Brought to you by WBIW News and Network Indiana
Last updated on Monday, September 23, 2013
(BLOOMINGTON) - More than 5,000 walkers, runners, survivors and volunteers are expected to participate in the 14th annual Hoosiers Outrun Cancer this Saturday.
The fundraising and awareness event, which last year raised nearly $180,000 for the Indiana University Health Olcott Center for Cancer Education, will consist of a 5K race, 5K walk, 1-mile family walk and 1-mile kids' run -- all of which will start and end outside Indiana University's Memorial Stadium and follow routes through Indiana University's campus.
The event, jointly sponsored by the Bloomington Hospital Foundation and Indiana University Athletics, is billed as Indiana's largest 5K run/walk.
"We are very fortunate that this community supports this event so well every year," said Kim Rudolph, manager of special events for the foundation. "This event has a special aura that is indescribable. That's why so many people come back year after year."
Hoosiers Outrun Cancer is fueled by people who pay a registration fee -- kids younger than 6 are free. The fee is $25 per person, but starting Tuesday, it rises to $30. You can register online at www.hoosiersoutruncancer.org, or from 7:30-9:30 a.m. the day of the event on Memorial Stadium's West Concourse.
Some participants also solicit pledges from their friends and family, but that is not required. All the events begin and end just outside IU's Memorial Stadium. Some use the website to set up a personal fundraising page through the Friends Asking Friends program that features a set of online tools that allow participants to reach out to friends and family through email, Facebook and Twitter.
How it works:
The day will begin with a pre-race opening ceremony starting at 9:30 a.m. when sponsors, cancer survivors and special guests will be recognized; it will end with a post-race awards ceremony when various teams will be recognized and children will have an opportunity to participate in kid-friendly activities.
"Families come with their children and some people bring their dogs," Rudolph said. "There's something for everyone at this event. And because nearly everyone has been touched by cancer in some form, the energy and emotion at this event are incredible."
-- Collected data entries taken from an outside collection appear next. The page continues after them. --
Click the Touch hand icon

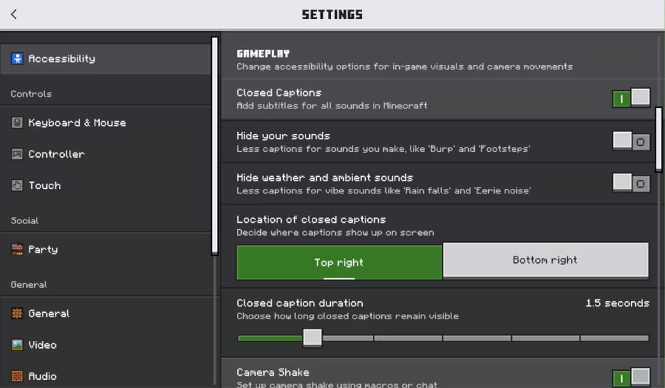pyautogui.click(x=17, y=186)
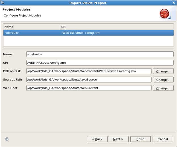Proceed with the Next button
This screenshot has width=177, height=147.
[118, 139]
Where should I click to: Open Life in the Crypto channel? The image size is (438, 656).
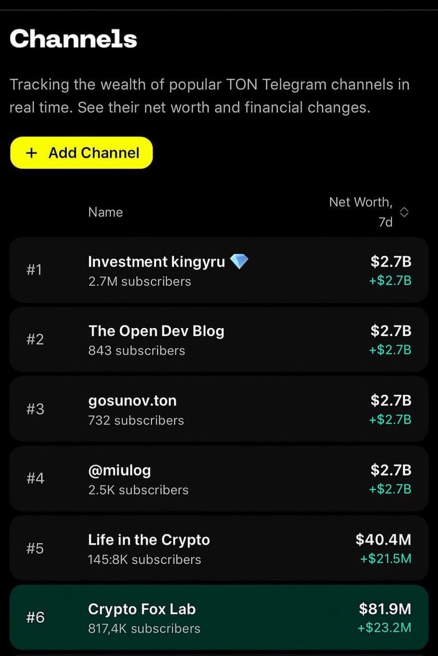coord(149,540)
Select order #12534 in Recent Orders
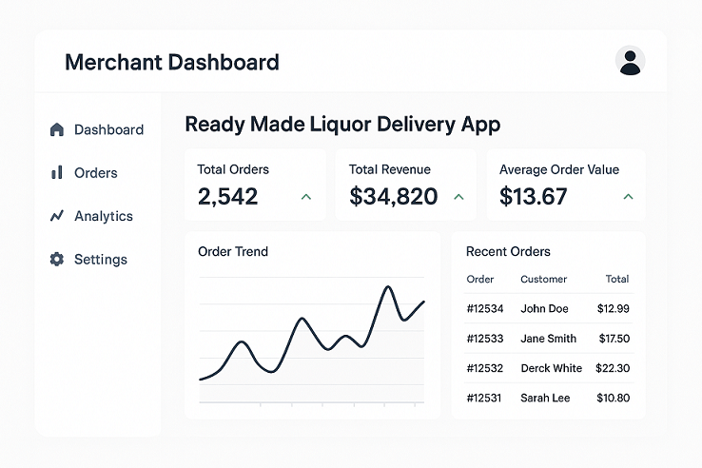The image size is (702, 468). (x=485, y=308)
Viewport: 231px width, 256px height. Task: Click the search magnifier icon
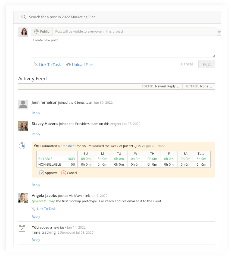(x=24, y=17)
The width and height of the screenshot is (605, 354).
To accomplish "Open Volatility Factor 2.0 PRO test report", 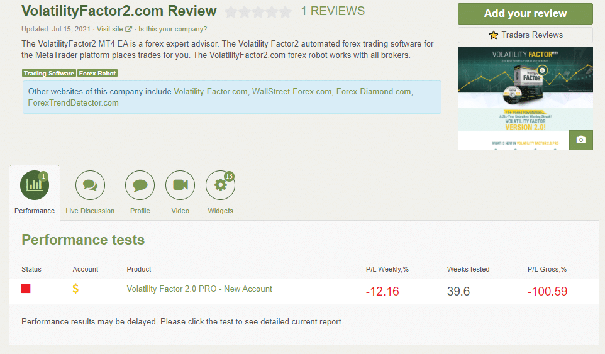I will (x=199, y=289).
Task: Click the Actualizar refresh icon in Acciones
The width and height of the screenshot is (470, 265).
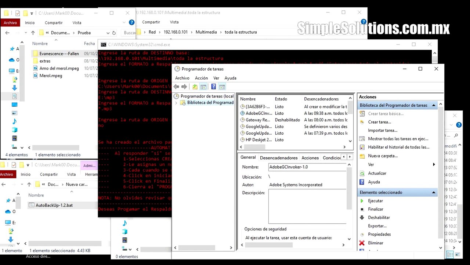Action: 362,173

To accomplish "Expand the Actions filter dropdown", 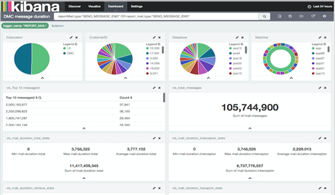I will click(58, 26).
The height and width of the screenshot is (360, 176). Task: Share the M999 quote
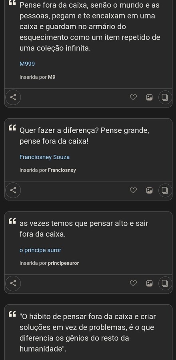(13, 97)
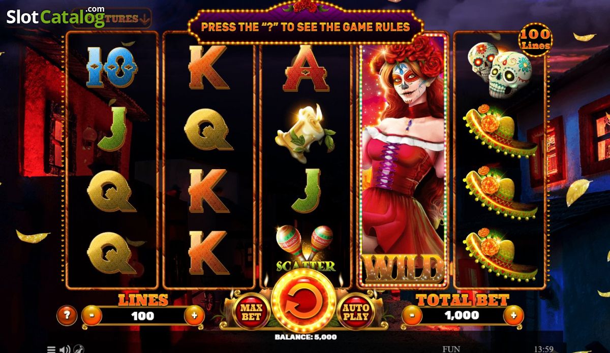Mute sound with the speaker icon
The width and height of the screenshot is (610, 353).
[x=65, y=349]
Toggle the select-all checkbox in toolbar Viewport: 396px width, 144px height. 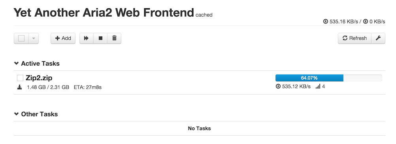pyautogui.click(x=21, y=38)
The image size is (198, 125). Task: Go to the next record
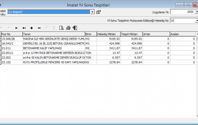16,28
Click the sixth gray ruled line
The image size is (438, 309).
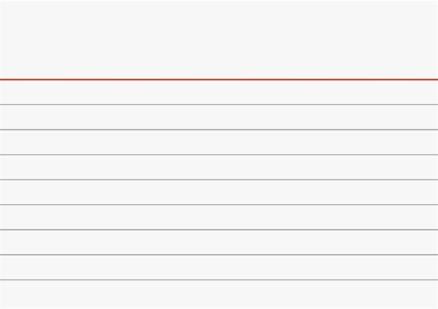point(219,230)
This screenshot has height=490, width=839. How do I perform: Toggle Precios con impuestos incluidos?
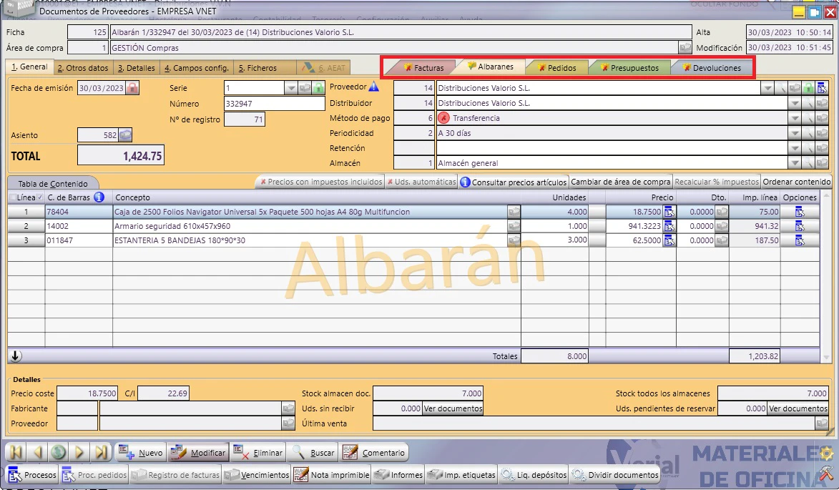[321, 182]
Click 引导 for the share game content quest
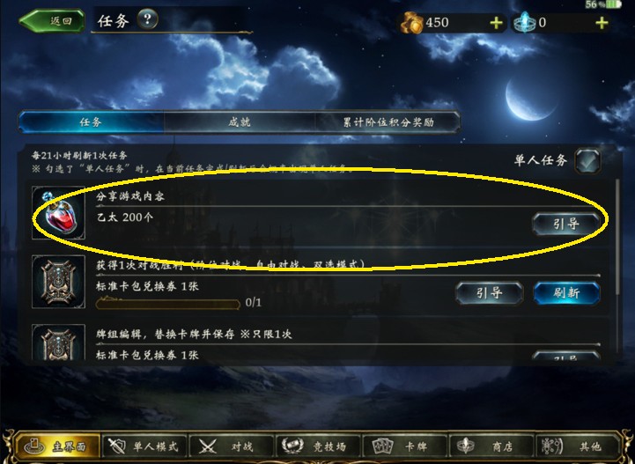Viewport: 635px width, 464px height. (566, 224)
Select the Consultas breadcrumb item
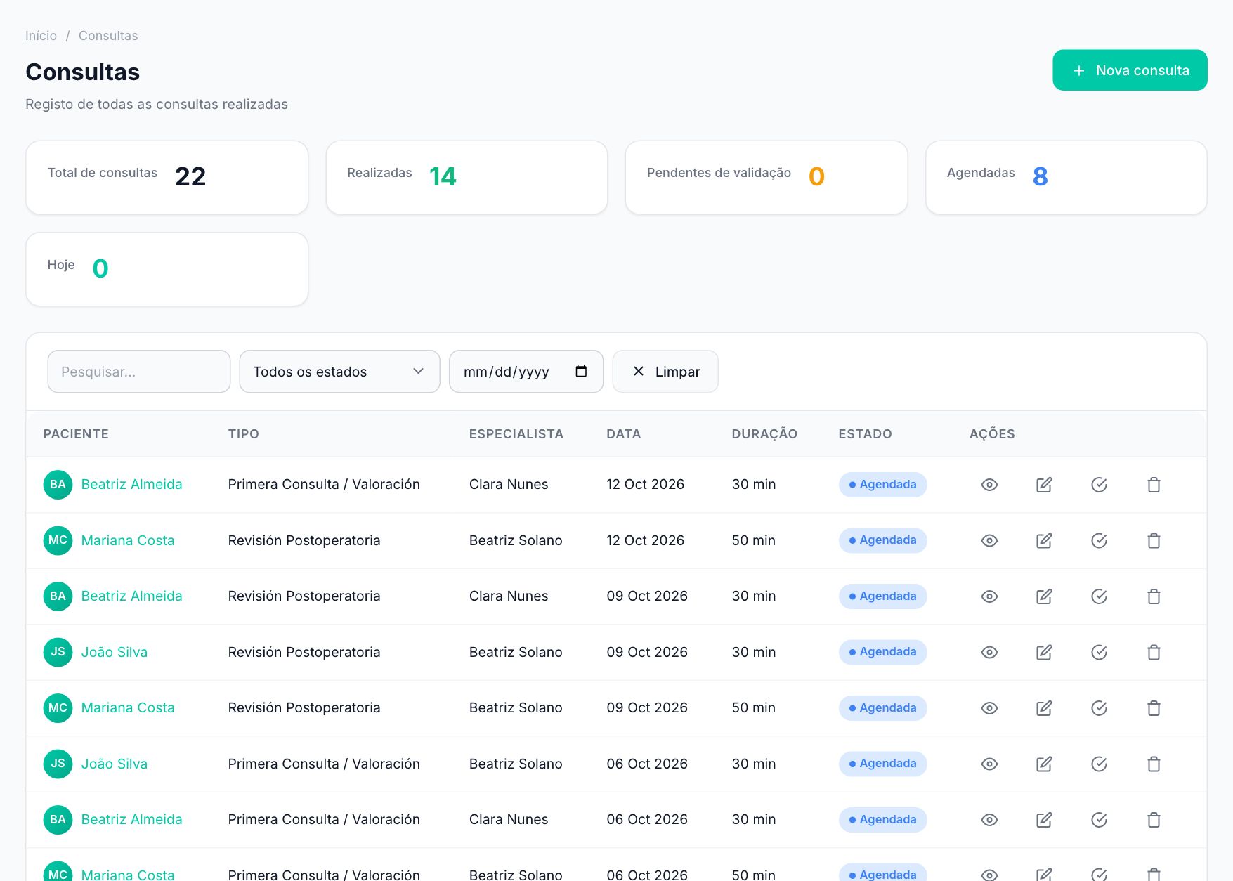This screenshot has height=881, width=1233. pos(108,36)
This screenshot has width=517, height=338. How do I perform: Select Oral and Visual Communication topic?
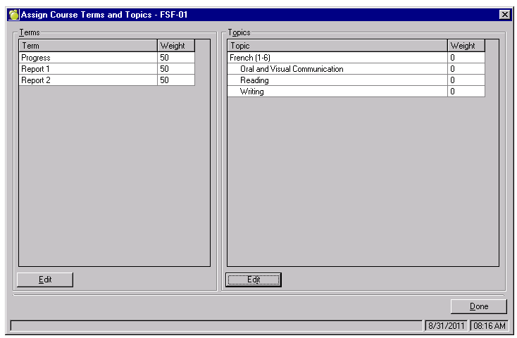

The 1-mile kids' run will start at 10 a.m., the 1-mile family walk at 10:10 a.m., the competitive 5K run at 10:20 a.m. and the 5K walk at 10:25 a.m.
Some participants, each wearing a red T-shirt, will be cancer survivors. Others will be supporting a friend or loved one battling cancer, or honoring someone who has lost his or her battle with cancer.
When people check in they can pick up a "memory bib" in memory of a loved one who has died from cancer or a "celebration bib" to honor a cancer survivor or someone battling cancer.
They can also carry posters honoring their loved ones, or release balloons in honor of loved ones during the opening ceremony.
How it helps:
The event is the primary funding source for the IU Health Olcott Center for Cancer Education, where registered nurse educators provide one-on-one education with patients and their family members.
The center also offers a lending library, weekly support groups, cancer screenings, health fairs and patient advocacy. All services are free.
This year, between 300 and 400 volunteers will help put on the event by manning registration tables, distributing food and water to participants and setting up cones and barriers along the courses.
Since its inception in 2000, more than 50,000 people have participated in Hoosiers Outrun Cancer, raising more than $2 million.